Paul Verhoeven’s Benedetta is a weirdly compelling account of a mystic nun

The profession of veteran Dutch provocateur Paul Verhoeven would possibly appear to have taken an unlikely flip with Benedetta, his shaky however weirdly compelling account of a mystic nun in Seventeenth-century Italy. Or possibly not. The director of Primary Intuition amongst different sizzling potatoes as soon as wrote a secular biography of Jesus. Past that, his signature themes of intercourse, energy and self-realisation are all in play. You would possibly even marvel how a lot of himself Verhoeven sees within the real-life Benedetta Carlini, portrayed right here coming into a Tuscan convent on the age of eight. “Intelligence will be harmful,” the novice is informed, a warning that echoes into maturity. As performed by Virginie Efira, the grownup Benedetta is quickly reporting stigmata. For the religious film-lover, the true miracle is perhaps the scowl of Charlotte Rampling as an unconvinced Mom Superior.

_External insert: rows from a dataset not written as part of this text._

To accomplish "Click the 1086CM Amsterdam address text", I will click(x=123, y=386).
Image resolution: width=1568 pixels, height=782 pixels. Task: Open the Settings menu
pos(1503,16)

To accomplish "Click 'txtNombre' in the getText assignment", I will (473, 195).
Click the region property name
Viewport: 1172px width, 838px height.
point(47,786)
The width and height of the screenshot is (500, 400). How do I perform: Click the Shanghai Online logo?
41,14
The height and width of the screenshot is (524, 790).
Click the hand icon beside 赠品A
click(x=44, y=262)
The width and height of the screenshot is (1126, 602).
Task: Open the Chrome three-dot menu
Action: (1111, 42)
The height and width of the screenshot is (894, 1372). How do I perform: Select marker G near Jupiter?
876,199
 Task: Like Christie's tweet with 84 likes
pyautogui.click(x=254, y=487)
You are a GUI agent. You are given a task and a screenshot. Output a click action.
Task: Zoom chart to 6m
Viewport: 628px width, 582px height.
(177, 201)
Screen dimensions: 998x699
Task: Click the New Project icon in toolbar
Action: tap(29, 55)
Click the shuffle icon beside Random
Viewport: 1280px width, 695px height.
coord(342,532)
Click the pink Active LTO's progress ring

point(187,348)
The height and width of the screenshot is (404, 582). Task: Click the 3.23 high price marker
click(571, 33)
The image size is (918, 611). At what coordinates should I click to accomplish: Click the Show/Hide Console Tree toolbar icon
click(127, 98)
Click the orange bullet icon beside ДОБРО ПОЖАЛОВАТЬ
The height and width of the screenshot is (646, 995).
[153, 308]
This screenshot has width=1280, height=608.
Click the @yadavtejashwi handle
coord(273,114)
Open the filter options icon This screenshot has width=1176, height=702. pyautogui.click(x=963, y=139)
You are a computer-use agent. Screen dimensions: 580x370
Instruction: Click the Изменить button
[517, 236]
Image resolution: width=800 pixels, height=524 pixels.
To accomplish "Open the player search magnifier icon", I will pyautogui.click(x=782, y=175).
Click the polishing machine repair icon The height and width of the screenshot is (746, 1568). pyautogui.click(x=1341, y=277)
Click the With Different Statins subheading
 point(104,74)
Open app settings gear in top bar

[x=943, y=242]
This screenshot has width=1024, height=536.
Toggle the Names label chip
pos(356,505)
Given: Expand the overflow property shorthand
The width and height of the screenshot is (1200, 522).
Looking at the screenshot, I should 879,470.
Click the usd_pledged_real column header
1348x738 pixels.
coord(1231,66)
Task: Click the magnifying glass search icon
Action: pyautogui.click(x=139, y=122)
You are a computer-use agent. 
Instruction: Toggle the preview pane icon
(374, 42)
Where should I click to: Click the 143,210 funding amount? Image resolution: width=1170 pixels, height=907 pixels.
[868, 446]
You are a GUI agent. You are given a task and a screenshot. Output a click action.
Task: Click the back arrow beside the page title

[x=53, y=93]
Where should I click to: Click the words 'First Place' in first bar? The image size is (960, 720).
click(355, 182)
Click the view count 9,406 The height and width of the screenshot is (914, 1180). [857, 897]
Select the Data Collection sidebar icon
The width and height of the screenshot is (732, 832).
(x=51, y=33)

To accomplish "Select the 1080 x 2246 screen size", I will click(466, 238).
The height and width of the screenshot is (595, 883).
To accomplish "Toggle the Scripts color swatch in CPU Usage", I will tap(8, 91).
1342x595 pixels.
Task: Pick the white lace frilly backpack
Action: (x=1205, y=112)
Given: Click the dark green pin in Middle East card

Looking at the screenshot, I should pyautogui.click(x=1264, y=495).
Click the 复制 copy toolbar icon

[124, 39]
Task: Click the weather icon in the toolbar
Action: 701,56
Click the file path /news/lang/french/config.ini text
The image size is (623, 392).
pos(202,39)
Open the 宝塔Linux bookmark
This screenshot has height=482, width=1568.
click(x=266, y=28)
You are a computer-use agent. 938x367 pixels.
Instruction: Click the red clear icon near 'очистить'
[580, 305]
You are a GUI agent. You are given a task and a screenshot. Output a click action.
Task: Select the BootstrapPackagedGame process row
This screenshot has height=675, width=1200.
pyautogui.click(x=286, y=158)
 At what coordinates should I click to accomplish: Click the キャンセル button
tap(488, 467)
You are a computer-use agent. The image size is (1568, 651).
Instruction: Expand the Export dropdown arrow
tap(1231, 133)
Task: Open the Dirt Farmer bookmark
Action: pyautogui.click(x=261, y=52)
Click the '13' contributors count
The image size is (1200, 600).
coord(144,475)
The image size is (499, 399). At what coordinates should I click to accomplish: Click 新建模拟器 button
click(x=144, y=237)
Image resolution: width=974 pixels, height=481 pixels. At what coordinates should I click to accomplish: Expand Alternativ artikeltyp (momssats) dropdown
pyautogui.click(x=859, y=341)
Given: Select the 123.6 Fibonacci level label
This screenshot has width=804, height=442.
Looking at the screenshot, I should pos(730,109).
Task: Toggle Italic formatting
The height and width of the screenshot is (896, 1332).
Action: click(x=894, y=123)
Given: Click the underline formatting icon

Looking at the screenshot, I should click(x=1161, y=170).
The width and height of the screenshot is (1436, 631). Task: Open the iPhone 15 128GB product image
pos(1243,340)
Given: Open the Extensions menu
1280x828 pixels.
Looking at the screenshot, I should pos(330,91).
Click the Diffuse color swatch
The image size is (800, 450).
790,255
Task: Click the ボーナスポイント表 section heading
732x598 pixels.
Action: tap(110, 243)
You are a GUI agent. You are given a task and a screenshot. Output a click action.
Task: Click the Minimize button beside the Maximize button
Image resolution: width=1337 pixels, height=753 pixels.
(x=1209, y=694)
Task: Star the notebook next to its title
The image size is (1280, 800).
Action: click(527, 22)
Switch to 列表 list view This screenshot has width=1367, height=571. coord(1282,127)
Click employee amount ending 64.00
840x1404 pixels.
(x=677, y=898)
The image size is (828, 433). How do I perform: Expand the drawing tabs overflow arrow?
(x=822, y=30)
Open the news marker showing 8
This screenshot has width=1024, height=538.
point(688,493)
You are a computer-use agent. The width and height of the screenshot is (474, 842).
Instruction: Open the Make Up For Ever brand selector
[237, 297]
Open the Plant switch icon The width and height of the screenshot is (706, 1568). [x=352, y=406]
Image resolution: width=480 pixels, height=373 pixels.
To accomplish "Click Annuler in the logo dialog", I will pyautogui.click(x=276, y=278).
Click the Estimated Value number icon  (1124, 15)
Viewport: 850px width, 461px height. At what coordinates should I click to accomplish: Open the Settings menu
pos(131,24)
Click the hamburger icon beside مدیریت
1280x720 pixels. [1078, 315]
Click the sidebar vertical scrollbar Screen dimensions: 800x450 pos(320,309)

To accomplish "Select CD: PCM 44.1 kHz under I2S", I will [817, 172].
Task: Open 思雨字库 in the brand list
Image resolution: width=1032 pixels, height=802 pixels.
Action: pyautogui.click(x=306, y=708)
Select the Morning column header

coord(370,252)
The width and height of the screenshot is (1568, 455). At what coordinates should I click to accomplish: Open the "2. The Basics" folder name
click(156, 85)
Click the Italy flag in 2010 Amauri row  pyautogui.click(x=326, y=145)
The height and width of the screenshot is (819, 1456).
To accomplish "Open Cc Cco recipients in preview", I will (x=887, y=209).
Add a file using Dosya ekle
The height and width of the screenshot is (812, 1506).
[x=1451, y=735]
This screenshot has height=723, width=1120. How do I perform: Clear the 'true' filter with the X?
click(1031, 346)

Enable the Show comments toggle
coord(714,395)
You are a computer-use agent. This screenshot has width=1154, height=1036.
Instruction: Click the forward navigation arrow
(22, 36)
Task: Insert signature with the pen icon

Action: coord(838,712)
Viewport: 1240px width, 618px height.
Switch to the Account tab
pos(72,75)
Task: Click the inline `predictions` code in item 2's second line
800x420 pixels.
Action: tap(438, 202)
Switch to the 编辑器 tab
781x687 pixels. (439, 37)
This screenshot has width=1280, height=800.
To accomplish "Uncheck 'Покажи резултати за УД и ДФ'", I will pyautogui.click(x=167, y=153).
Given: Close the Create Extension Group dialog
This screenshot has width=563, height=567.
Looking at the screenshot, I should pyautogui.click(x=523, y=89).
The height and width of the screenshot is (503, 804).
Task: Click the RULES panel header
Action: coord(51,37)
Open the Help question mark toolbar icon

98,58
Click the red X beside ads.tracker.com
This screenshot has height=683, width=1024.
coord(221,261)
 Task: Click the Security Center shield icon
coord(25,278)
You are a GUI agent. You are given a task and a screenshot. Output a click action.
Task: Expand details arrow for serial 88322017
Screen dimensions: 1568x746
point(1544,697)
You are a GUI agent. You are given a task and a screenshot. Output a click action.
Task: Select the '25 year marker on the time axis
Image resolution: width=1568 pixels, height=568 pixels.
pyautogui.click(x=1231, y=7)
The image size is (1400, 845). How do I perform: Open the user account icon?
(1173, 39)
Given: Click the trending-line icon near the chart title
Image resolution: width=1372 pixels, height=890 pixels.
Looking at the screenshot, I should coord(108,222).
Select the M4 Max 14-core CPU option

On one stage then, Benedetta is a looking examination of religion. On one other, a knives-out office drama. On a 3rd — nicely, Verhoeven followers might nod knowingly on discovering the director drawn to a narrative that involves centre on convent lesbianism. In actual fact, Carlini’s intercourse life registers as greater than mere mischief from the film-maker, a cosmopolitan affront to what the film rails in opposition to because the soiled enterprise of non secular piety. It might solely be extra deeply Paul Verhoeven if RoboCop strode in to take the veil.